癌变·畸变·突变 ›› 2021, Vol. 33 ›› Issue (6): 410-419.doi: 10.3969/j.issn.1004-616x.2021.06.002

• 论著 • 上一篇    下一篇

胶原蛋白作为胃癌潜在生物标志物的生物信息学分析

杨婵君1,2, 陈雯恬2, 刘静2   

  1. 1. 汕头大学医学院第二附属医院输血科, 广东 汕头 515041;
    2. 汕头大学医学院长江学者实验室/广东省乳腺癌诊疗重点实验室/生理学教研室, 广东 汕头 515041
  • 收稿日期:2021-04-06 修回日期:2021-09-02 出版日期:2021-11-30 发布日期:2021-12-04
  • 通讯作者: 陈雯恬,E-mail:w.t.c@foxmail.com;刘静,E-mail:jliu12@stu.edu.cn E-mail:w.t.c@foxmail.com;jliu12@stu.edu.cn
  • 作者简介:杨婵君,E-mail:yangchanjun@126.com。
  • 基金资助:
    广东省自然科学基金(2021A1515012180);广东省普通高等学校重点领域专项(2021ZDZX2040);汕头市医疗卫生科技计划项目(200617105260368)

Bioinformatics analysis of gastric cancer datasets regarding collagen as a possible biomarker

YANG Chanjun1,2, CHEN Wentian2, LIU Jing2   

  1. 1. Department of Blood Transfusion, the Second Affiliated Hospital of Shantou University Medical College, Shantou 515041;
    2. Changjiang Scholar's Laboratory/Provincial Key Laboratory for Diagnosis and Treatment of Breast Cancer/Department of Physiology, Shantou University Medical College, Shantou 515041, Guangdong, China
  • Received:2021-04-06 Revised:2021-09-02 Online:2021-11-30 Published:2021-12-04

摘要: 目的: 应用生物信息学方法探讨胃癌的潜在生物标志物。

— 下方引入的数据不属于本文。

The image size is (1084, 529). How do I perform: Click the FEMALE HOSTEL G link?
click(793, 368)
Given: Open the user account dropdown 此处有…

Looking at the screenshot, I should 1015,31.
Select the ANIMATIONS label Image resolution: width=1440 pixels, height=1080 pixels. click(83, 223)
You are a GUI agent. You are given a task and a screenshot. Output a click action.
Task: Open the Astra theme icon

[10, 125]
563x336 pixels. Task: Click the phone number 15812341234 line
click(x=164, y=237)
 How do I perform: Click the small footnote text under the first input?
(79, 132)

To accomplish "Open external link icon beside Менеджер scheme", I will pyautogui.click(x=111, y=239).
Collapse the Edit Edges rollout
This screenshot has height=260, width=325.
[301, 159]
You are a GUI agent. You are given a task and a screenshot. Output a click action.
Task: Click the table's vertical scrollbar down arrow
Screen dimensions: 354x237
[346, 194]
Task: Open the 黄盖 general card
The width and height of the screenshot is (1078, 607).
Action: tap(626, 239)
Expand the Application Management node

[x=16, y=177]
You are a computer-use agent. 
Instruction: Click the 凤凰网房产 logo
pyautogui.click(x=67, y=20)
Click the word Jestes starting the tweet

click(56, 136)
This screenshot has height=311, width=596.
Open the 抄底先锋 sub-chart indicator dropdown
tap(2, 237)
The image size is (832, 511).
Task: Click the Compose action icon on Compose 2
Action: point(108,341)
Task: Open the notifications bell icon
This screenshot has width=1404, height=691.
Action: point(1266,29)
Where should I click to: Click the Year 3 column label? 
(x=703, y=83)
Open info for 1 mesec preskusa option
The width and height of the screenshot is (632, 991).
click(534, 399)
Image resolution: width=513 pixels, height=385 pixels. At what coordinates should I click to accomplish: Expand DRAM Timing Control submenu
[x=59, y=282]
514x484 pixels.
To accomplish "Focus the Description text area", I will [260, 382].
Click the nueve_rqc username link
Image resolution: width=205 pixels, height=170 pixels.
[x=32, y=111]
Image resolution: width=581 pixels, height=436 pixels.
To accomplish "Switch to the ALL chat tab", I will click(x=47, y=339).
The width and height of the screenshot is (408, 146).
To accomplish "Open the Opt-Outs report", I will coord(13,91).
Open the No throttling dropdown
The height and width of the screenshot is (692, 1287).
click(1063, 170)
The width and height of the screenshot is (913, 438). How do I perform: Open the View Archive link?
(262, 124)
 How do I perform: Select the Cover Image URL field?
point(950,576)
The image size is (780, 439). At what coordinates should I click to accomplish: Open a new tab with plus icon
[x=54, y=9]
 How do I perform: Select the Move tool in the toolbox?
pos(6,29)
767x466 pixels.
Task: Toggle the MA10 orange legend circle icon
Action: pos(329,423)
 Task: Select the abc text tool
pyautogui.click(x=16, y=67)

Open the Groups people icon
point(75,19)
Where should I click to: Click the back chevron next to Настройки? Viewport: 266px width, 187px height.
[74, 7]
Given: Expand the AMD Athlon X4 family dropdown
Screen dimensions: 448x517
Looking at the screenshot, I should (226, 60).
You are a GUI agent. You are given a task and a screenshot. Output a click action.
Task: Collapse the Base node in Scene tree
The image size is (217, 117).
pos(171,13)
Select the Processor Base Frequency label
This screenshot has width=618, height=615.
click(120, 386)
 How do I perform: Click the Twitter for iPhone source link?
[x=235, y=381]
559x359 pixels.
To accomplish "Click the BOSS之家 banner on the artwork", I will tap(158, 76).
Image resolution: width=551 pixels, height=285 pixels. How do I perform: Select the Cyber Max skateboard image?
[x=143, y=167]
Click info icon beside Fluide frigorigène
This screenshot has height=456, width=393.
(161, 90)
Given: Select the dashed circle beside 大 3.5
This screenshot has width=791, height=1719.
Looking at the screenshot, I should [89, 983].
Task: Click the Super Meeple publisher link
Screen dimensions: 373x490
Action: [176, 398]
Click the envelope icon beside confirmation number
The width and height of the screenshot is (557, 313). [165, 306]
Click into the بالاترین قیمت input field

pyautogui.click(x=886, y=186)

方法: 检索与“Gastric cancer”相关的数据集,使用R语言和韦恩图分析胃癌中的差异表达基因(DEGs);使用DAVID软件对DEGs进行功能注释;利用STRING数据库构建蛋白相互作用网络并确定核心基因;Oncomine数据库分析核心基因在胃癌中的表达模式;最后,利用Kaplan-Meier数据库分析核心基因的预后价值。结果: NCBI筛选获得3个与胃癌相关的数据集,得到了110个DEGs。功能富集分析显示,DEGs主要富集在细胞外基质受体相互作用的功能和途径中。其中一组基因在胃癌组织中显著上调,并以COL1A1、COL1A2、COL2A1、COL12A1、COL6A3、COL10A1等为重要节点构成蛋白质-蛋白质相互作用网络。利用miRNA-mRNA分析发现hsa-miR-29a-3p、hsa-miR-29b-3p和hsa-miR-29c-3p可以同时调控COL1A1、COL1A2、COL6A3和COL2A1,且均属于hsa-miR-29家族成员。进一步分析核心蛋白在胃癌中的表达情况,发现collagen家族成员中COL1A1、COL1A2、COL12A1、COL6A3、COL10A1等在胃癌组织中均较正常胃组织表达上调(P<0.05)。生存分析显示COL1A1、COL1A2、COL12A1、COL6A3、COL2A1和COL10A1高表达患者较低表达患者预后差(P<0.05)。结论: 本研究发现胶原蛋白在胃癌中表达明显上调,并与胃癌患者的预后密切相关,可能是胃癌患者潜在的生物标志物。

关键词: 胃癌, 生物信息学, 差异表达基因, 胶原蛋白

Abstract: OBJECTIVE: To identify potential biomarkers for gastric cancers (GC) through bioinformatics methods. METHODS: Gene Expression Omnibus (GEO) were retrieved from GC-related datasets,followed by R software and Venn analyses for differentially expressed genes (DEGs) in GC. DAVID software was used to distinguish DEGs' functional annotation. Expression patterns of DEGs were analyzed by Oncomine and their prognostic values were examined by Kaplan-Meier plotter. RESULTS: Three GC-related GEO datasets were found and downloaded from NCBI. After integrating them,110 DEGs were identified. Gene Ontology (GO) and Kyoto Encyclopedia of Genes and Genomes (KEGG) pathway analyses indicated that these DEGs were significantly enriched in ECM-related functions and pathways. A group of collagen genes was significantly upregulated in the GC tissues and constituted a protein-protein interaction network as important nodes,including COL1A1,COL1A2,COL2A1,COL12A1,COL6A3,and COL10A1. Based on the miRNA-mRNA analysis,hsa-miR-29a-3p,hsa-miR-29b-3p,and hsa-miR-29c-3p which belonged to the hsa-miR-29 family,has the potential for regulation of COL1A1,COL1A2,COL6A3 and COL2A1. Compared with normal gastric tissues,the expression of COL1A1,COL1A2,COL12A1,COL6A3 and COL10A1 were significantly up-regulated in GC (P<0.05). From survival analyses,the GC patients with high expression of COL1A1,COL1A2,COL12A1,COL6A3,COL2A1 and COL10A1 had poorer prognosis than the other GC patients (P<0.05). CONCLUSION: This study identified that expression of collagen genes was significantly up-regulated in GC tissues and associated with GC patients' survival. Their oncogenic roles and prognostic values in GC indicate that collagens could serve as potential therapeutic targets of GC.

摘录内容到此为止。